TEXT PROVIDED |
Know why you are doing foster care

            It is also important to know why you are doing foster care in the first place. If it is simply for the money there are plenty of other jobs you could do. Please do yourself a favor and the children in foster care a favor, do not move forward. If you are only in this for the money, it will not be long before the money is not enough of a reason to keep you lovingly motivated. You are likely to get burnt out faster and give up if your sole reason is because you think this might be an easy way to make a living. If you do get burnt out and give up that will mean sending that child away to another home or institution. So please think carefully before you go forward.

            Doing it to serve Christ by serving these children was why my wife and I got started. We believed that God had been preparing us to do this kind of work. It is my conviction that the main reason a Christian should do foster care is to serve God almighty, to be his hands. When foster care becomes hard and difficulties arise, and they will, knowing that you are working for God helps to keep you focused and motivated.

EXERCISE DATA |
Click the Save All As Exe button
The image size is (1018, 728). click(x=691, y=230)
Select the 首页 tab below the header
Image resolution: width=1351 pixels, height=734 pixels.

PROBLEMS TO WORK ON |
a - From the foster care passage, extract the words starting with "Doing it to" and going on through "focused and motivated.".
b - In the foster care passage, what reason does the writer give for starting foster care?

TASK-BY-TASK ANSWERS |
a -
Doing it to serve Christ by serving these children was why my wife and I got started. We believed that God had been preparing us to do this kind of work. It is my conviction that the main reason a Christian should do foster care is to serve God almighty, to be his hands. When foster care becomes hard and difficulties arise, and they will, knowing that you are working for God helps to keep you focused and motivated.

b - To serve Christ by serving these children.